Almost 100,000 flee Yemen in four months as receiving countries struggle to cope in face of funding crisis
This is a summary of what was said by UNHCR spokesperson Adrian Edwards – to whom quoted text may be attributed – at the press briefing, on 4 August 2015, at the Palais des Nations in Geneva.
Almost 100,000 people have fled Yemen since conflict erupted there in late March but UNHCR's regional response to this outflow is just one fifth funded. In Somalia, where over 28,000 people have arrived, just five percent of the required funding has been received. While many of these people have not sought help as refugees, around 54,000 have registered with UNHCR and government authorities for assistance of various kinds. With funding also low for operations inside Yemen, UNHCR is concerned that delivery of assistance there, as well as to refugees fleeing the country, will be at risk without additional funding soon.
With the arrival in Bossaso, Puntland on 30 July of a boat carrying over 2,500 individuals (2,197 Somalis, 337 Yemenis and 9 others), total arrivals from Yemen to Somalia in July was almost 10,000 people (9,864). This is the highest monthly arrival figure to date; the previous high was in May, when 8,683 arrivals were recorded. As of 30 July, over 28,000 individuals (25,429 Somalis, 2,726 Yemenis, and 205 other third country nationals) have arrived in Somalia since March 26th.
The majority have been arriving in Bossaso (65 percent) and Berbera, Somaliland (34%). UNHCR and partners provide assistance to returnees to Somalia, including onward transportation to areas of origin or return. Almost 7,000 Somalis have returned to South Central regions (5,000 in Mogadishu), some joining settlements for internally displaced people there. More heIp is needed to ensure basic services and livelihoods and strengthen registration and verification and reception capacity at the main ports, particularly as outflows of Somali nationals are expected to continue. The Somalia Response Plan for the Yemen Crisis launched in June remains seriously underfunded. UNHCR and partners have received only 5 per cent of the US$ 64 million needed.
In Djibouti, 21,726 people had arrived from Yemen as of the end of July. Of these 9,953 (46%) are Yemeni nationals, 9,946 (46%) are transiting third country nationals and 1,827 (8%) are Djiboutian returnees.
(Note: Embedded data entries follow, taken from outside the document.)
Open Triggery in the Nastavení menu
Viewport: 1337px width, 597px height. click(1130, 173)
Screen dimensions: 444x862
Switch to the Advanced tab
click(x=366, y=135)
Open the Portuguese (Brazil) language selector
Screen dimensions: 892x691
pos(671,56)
UNHCR and the Government refugee agency ONARS have registered 2,397 refugees (2,271 Yemenis). There are 1,767 refugees (1,718 Yemenis) registered in Markazi refugee camp, Obock. The Djibouti Response plan for UNHCR and partners is funded at just 7% of the required US$ 26 million.
In Ethiopia 3,210 people have arrived from Yemen since March including 2,500 Somalis and 706 Yemenis. Somalis already registered as refugees in Yemen, after crossing the borders of Djibouti and Somaliland, are arriving in the eastern and northern regions of Ethiopia and are being assisted through existing projects in refugee camps there. An additional US$500,000 is needed for registration and transportation and distribution of emergency assistance to new arrivals in Jijiga in eastern Ethiopia.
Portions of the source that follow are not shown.